STADIA HAVE NEVER DEVELOPED A COUNTRY. LES STADES N’ONT JAMAIS DÉVÉLOPPÉ UN PAYS








English version

The international press is already questioning the expenses caused by the serial AFCONs organized by Ali Bongo, in a country lacking everything. But to justify this, the regime Ali Bongo is providing senseless explanations, arguing that the constructed stadia will spearhead development.

But the international press, especially the BBC in a report published on its website, wonders how the regime will succeed in making the Oyem stadium profitable. The Ghanaian press is asking the same questions.
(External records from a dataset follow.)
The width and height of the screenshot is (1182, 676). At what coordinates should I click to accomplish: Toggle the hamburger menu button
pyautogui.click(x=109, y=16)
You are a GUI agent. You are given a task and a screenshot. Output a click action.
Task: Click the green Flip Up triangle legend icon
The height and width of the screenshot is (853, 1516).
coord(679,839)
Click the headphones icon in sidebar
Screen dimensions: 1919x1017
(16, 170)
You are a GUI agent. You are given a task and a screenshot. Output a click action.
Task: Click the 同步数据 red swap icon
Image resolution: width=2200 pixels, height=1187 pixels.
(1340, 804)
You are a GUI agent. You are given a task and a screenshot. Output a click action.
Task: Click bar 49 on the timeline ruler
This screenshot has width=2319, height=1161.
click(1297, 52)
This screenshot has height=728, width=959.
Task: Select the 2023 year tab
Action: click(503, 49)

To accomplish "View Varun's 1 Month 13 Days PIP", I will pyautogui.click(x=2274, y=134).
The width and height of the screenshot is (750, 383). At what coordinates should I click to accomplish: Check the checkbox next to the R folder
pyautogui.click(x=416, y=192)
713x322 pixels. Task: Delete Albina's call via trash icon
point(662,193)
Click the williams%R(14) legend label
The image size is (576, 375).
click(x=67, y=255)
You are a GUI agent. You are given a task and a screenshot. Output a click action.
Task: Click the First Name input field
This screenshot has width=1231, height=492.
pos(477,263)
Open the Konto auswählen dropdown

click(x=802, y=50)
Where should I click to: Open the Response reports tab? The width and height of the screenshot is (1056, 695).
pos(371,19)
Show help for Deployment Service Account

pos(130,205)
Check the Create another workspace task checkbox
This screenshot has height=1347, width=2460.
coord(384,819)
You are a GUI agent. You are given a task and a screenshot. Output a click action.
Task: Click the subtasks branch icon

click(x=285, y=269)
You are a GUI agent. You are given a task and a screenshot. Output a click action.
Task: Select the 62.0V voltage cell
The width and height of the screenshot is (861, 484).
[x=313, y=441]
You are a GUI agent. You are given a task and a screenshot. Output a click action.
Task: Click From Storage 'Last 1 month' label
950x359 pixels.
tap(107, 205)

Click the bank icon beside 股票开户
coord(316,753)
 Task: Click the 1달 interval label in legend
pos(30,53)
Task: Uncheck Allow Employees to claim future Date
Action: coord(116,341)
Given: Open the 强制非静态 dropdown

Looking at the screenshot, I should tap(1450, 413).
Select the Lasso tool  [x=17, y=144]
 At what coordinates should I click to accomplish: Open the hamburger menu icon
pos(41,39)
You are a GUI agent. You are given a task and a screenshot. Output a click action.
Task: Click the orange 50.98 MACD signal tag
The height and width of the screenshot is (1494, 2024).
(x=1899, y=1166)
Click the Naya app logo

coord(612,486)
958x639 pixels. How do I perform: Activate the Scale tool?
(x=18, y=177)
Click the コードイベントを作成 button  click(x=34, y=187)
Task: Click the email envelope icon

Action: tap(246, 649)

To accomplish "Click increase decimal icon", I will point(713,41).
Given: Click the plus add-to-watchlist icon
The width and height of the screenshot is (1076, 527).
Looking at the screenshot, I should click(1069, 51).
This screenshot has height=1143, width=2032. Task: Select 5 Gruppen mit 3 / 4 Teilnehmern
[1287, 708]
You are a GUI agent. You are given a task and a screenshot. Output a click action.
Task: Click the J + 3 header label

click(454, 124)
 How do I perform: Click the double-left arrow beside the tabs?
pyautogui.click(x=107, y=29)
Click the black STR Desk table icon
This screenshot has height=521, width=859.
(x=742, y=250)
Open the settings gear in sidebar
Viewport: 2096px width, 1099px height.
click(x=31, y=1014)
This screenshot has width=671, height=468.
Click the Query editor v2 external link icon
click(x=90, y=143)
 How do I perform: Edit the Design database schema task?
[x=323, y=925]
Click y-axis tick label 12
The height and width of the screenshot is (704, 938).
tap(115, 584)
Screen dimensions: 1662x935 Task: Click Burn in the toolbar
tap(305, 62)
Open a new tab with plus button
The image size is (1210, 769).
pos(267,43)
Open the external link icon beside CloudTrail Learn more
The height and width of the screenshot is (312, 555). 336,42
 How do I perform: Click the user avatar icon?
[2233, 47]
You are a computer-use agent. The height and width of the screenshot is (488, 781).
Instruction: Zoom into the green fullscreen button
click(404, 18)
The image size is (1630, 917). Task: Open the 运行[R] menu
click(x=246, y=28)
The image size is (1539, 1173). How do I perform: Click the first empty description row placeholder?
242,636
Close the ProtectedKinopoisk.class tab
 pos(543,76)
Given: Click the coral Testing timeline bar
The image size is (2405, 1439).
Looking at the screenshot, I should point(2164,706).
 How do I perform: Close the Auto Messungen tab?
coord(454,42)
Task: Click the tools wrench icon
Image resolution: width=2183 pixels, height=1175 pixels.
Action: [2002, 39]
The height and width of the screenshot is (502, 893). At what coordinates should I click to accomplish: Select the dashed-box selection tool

In the case of the Oyem stadium, the questions are simple: the construction of a stadium in a locality must take into account the number of people living in that locality. For example, the Soccer City stadium in Soweto, built for the World Cup in South Africa, has a capacity of 80000 places. The feasibility study had taken into account the population of the municipality of Johannesburg which is over 3 million people and had calculated that to fill this stadium, it was enough that 2-3% of this population be interested in football and goes to the stadium with regularity. The profitability of the stadium in this case was conceivable by using it in the local championship.

Oyem is officially about 70,000 inhabitants. The stadium has a capacity of 20000 seats. To fill it up, 30% (one in every 3 inhabitant of Oyem) must go to the stadium; which is impossible statistically. It is this simple observation that is made by the foreign journalists who cover the AFCON: what will become of this stadium after the AFCON? Already during the AFCON, this stadium has not been filled to 30%, how to make it profitable after the AFCON with local championship matches?

This is why all thoughtful people say that these stadia will be white elephants. Numbers and statistics do not lie. The stade de France has a capacity of 81338 spectators; the municipality of Paris has 2.34 million inhabitants and metropolitan Paris (with the suburbs) has a population of 10.5 million. For the Stade de France to be full, it is enough that 0.8% of the inhabitants of Paris and its suburbs go to the stadium. This is not very difficult to do.

In Libreville, to fill the stadium of Agondjé, 10% of the population of Libreville must go to the stadium, which the regime, even with its free buses, military trucks carrying spectators, and free tickets distributed to the populations , does not manage to do.

To hide the facts no longer works, the realities are here!




Version française

La presse internationale s’interroge déjà sur les dépenses occasionnées par les CAN en série organisées par Ali Bongo, dans un pays manquant de tout. Mais pour se justifier, le régime Ali Bongo se fourvoie dans des explications sans têtes ni queues, arguant que les stades construits seront des locomotives de développement.

Mais la presse internationale, notamment la BBC dans un reportage publié sur son site internet, se demande comment le régime va réussir à rentabiliser le stade d’Oyem. Même chose pour la presse Ghanéenne qui se pose les mêmes questions.

Dans le cas du stade d’Oyem, les questions sont pourtant simples: la construction d’un stade dans une localité doit prendre en compte le nombre de personnes vivant dans cette localité. Par exemple, le stade de Soccer City à Soweto, construit pour la coupe du monde en Afrique du Sud, a une capacité de 80000 places. L’étude de faisabilité avait pris en compte la population de la municipalité de Johannesburg qui est supérieure à 3 millions d'habitants, et avait calculé que pour remplir ce stade, il suffisait que 2-3% de cette population soit intéressée par le football et aille au stade avec régularité. La rentabilité du stade dans ce cas était envisageable en l’utilisant dans le championnat local.

Oyem c’est environ 70000 habitants officiellement. Le stade à 20000 places. Pour le remplir, il faut que 30% (une personne sur 3 de tout Oyem), aille au stade ; ce qui est impossible statistiquement. C’est ce simple constat que font les journalistes étrangers qui couvrent la CAN : que deviendra ce stade après la CAN ? Déjà pendant la CAN, ce stade n’a pas été rempli à 30%, comment le rentabiliser après la CAN avec des matches de championnat ?

Voici pourquoi toutes les personnes réfléchies disent que ces stades seront des éléphants blancs. Les chiffres et les statistiques ne mentent pas. Le stade de France a une capacité de 81338 spectateurs ; la municipalité de Paris a 2,34 million d’habitants et le Paris métropolitain (avec les banlieues) a une population de 10,5 million. Pour que le stade de France soit plein, il suffit que 0.8% des habitants de Paris et de ses banlieues aillent au stade. Ce qui n’est pas très difficile à faire.

A Libreville, pour remplir le stade d’Agondjé, il faut que 10% de la population de Libreville aille au stade, ce que le régime, même avec ses bus gratuits, ses camions militaires transportant les spectateurs, et les billets gratuits distribués aux populations, n’arrive pas à faire.

La langue de bois ne marche plus, les réalités sont là!